### Required work
The listing below holds pictures; exclude them. Return exactly the lines from the one with "This screenshot has width=647, height=644." through the one with "The image size is (860, 616).".

[Supplied data Boundary: Start]

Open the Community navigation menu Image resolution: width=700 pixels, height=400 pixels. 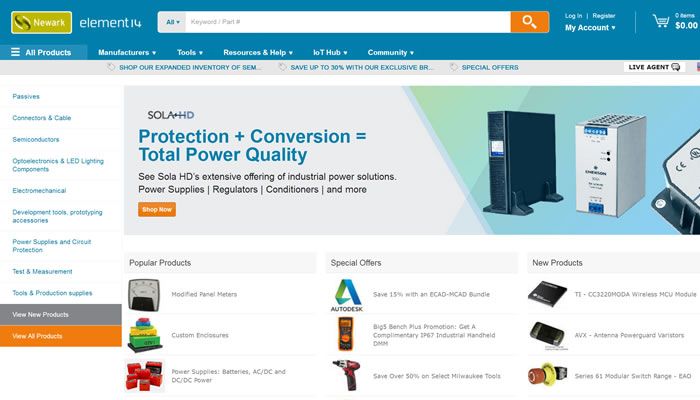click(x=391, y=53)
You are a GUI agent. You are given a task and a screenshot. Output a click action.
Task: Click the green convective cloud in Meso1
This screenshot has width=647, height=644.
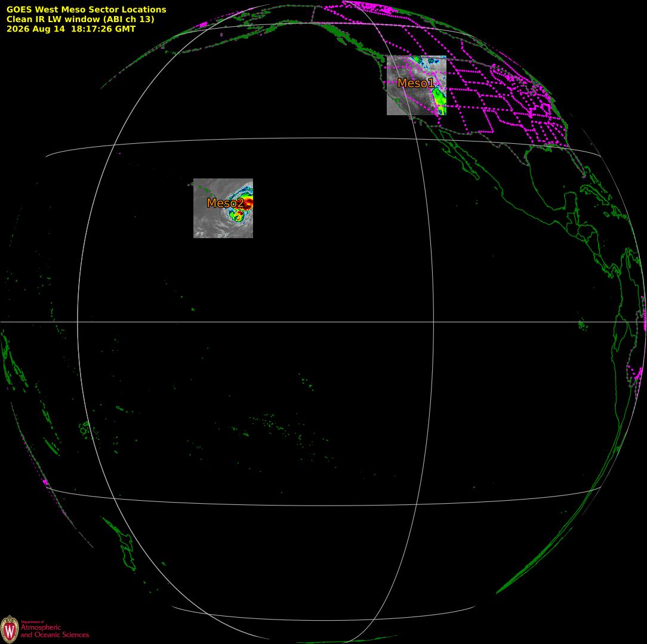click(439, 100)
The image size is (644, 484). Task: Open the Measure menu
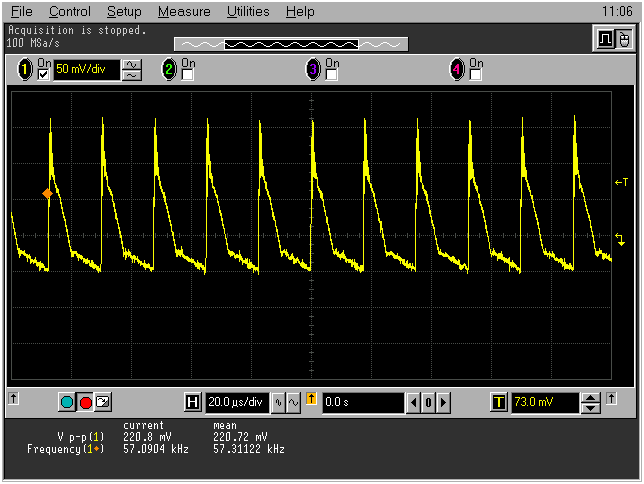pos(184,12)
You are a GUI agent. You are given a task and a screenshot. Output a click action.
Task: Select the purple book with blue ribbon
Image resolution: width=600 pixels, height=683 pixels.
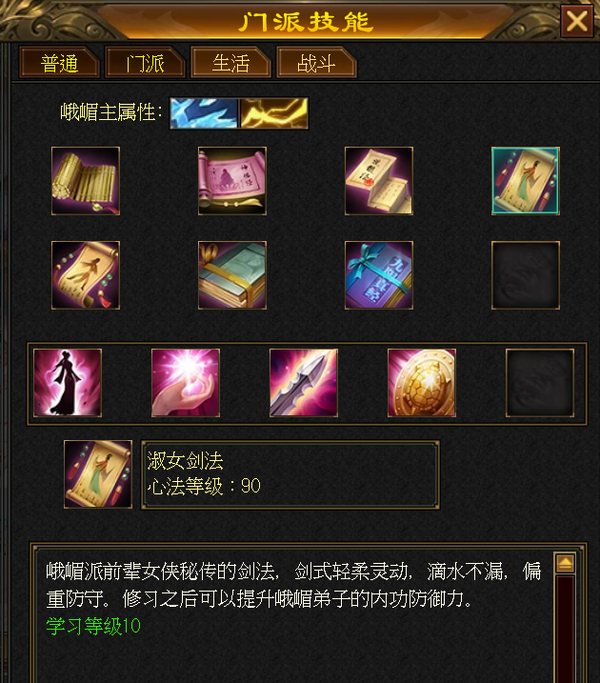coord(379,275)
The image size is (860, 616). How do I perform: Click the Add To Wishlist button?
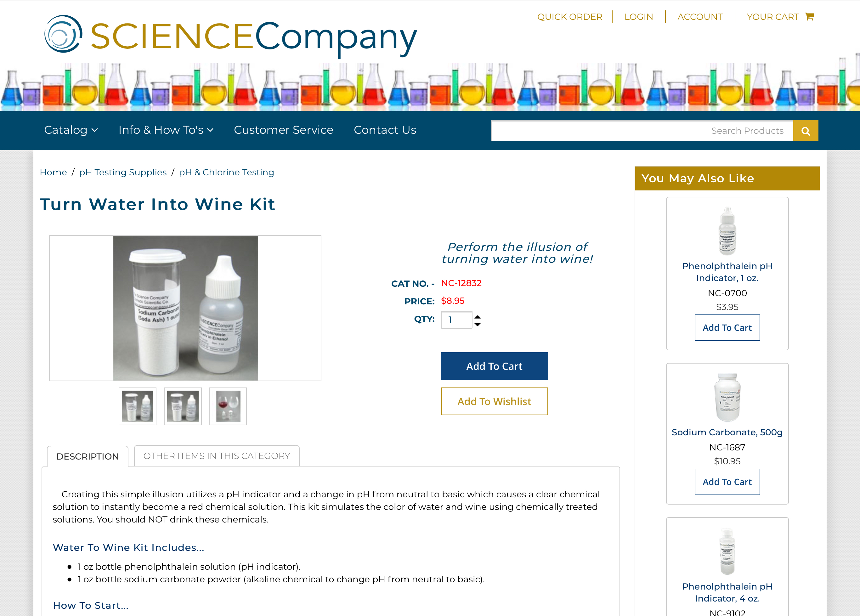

[Supplied data Boundary: End]
[Supplied data Boundary: Start]

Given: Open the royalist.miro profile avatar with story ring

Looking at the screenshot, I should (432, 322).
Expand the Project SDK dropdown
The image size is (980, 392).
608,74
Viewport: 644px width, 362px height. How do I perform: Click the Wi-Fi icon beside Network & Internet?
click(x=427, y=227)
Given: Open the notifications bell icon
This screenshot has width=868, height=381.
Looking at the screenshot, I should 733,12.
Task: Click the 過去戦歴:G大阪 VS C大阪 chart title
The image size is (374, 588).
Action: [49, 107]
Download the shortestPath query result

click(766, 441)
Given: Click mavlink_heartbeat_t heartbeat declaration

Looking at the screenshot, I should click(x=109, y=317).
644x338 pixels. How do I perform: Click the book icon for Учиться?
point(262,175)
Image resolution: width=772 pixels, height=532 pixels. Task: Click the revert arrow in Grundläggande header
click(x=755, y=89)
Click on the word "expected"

[Supplied data Boundary: End]

### Answer to the exercise
This screenshot has width=647, height=644.
click(439, 100)
The image size is (644, 484). Task: Open the Measure menu
pos(184,12)
You are a GUI agent. You are given a task and a screenshot. Output a click action.
Task: Select the purple book with blue ribbon
Image resolution: width=600 pixels, height=683 pixels.
coord(379,275)
The image size is (860, 616). How do I perform: Click the Add To Wishlist button?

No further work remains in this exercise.